TASK BRIEF:
Look below for the line containing "Advance to the next slide arrow"; from there through the line containing "Given: Click 'Temmuz 2017' on the time axis", both lines included, please set down each line exactly and nothing else.

[RECORD SET]

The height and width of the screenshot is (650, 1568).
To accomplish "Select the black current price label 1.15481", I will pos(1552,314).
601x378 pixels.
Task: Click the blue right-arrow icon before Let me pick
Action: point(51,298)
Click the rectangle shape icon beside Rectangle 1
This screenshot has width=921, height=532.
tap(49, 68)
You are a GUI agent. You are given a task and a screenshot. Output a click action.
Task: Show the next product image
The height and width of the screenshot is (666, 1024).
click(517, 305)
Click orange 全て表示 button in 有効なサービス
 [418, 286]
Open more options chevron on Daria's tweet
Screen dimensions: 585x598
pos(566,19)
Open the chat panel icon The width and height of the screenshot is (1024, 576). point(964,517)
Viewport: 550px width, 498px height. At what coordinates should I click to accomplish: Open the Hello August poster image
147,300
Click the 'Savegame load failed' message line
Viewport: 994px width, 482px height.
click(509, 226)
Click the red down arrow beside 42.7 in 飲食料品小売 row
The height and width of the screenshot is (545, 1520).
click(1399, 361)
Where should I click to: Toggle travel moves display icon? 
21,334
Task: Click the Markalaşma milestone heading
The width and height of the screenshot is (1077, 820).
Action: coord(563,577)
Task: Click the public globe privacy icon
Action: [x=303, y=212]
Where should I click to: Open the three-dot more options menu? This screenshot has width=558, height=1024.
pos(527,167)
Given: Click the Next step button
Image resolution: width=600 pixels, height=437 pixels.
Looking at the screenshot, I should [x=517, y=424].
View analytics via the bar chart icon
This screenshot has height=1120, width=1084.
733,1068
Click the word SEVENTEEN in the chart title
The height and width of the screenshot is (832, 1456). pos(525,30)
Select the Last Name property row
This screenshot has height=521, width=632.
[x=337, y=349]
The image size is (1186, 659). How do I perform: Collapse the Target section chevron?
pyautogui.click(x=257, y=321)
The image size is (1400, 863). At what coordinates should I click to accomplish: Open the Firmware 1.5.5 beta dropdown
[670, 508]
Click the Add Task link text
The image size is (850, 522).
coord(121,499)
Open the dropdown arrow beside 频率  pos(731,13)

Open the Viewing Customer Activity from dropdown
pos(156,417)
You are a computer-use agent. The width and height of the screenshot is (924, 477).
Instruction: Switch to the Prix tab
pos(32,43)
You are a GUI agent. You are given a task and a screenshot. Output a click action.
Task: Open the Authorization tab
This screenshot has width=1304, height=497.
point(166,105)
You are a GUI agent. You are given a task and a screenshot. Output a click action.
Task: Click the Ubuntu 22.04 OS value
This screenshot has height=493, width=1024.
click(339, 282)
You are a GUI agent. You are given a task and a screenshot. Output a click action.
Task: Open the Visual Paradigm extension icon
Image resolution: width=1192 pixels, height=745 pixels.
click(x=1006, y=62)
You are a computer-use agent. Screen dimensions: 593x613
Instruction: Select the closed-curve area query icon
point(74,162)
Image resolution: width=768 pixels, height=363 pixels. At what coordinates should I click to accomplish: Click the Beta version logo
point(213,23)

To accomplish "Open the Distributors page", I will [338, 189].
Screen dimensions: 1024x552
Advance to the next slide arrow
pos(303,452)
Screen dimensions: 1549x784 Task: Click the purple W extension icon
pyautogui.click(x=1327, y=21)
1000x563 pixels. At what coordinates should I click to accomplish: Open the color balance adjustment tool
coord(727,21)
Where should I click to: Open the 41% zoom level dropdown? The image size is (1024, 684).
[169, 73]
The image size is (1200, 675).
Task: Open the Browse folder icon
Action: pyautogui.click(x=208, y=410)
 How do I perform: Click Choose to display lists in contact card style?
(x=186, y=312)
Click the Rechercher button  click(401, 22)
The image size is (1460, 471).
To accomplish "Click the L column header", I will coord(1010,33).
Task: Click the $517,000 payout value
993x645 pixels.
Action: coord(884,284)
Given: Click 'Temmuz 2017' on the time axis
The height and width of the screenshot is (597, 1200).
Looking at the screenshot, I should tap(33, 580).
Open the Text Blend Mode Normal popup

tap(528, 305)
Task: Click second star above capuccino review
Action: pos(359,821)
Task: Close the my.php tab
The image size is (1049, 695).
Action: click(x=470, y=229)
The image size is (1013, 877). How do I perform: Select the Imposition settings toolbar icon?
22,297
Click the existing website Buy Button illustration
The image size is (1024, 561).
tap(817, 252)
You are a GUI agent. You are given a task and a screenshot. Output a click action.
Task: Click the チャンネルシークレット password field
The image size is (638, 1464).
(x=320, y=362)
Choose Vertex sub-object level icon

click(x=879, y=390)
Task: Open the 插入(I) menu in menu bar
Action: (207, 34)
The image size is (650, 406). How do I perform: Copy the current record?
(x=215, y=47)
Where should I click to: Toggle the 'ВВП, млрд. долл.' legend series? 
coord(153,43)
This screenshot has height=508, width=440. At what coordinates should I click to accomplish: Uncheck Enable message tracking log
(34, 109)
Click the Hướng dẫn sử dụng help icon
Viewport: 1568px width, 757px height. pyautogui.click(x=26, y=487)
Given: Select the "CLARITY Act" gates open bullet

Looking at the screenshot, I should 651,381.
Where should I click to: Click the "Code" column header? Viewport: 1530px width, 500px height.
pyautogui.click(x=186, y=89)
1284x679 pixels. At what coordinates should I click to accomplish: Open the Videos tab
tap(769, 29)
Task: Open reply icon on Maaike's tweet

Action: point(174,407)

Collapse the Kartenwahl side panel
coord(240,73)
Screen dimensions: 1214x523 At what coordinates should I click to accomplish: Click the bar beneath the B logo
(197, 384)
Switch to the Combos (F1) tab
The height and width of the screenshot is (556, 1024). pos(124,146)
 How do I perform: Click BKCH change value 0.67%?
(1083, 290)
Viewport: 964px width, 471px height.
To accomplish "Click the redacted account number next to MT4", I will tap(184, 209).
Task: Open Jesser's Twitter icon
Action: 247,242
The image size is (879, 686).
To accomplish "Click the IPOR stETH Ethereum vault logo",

[/RECORD SET]

RESULT OF THE TASK:
Advance to the next slide arrow
pos(303,452)
Screen dimensions: 1549x784 Task: Click the purple W extension icon
pyautogui.click(x=1327, y=21)
1000x563 pixels. At what coordinates should I click to accomplish: Open the color balance adjustment tool
coord(727,21)
Where should I click to: Open the 41% zoom level dropdown? The image size is (1024, 684).
[169, 73]
The image size is (1200, 675).
Task: Open the Browse folder icon
Action: pyautogui.click(x=208, y=410)
 How do I perform: Click Choose to display lists in contact card style?
(x=186, y=312)
Click the Rechercher button  click(401, 22)
The image size is (1460, 471).
To accomplish "Click the L column header", I will coord(1010,33).
Task: Click the $517,000 payout value
993x645 pixels.
Action: coord(884,284)
Given: Click 'Temmuz 2017' on the time axis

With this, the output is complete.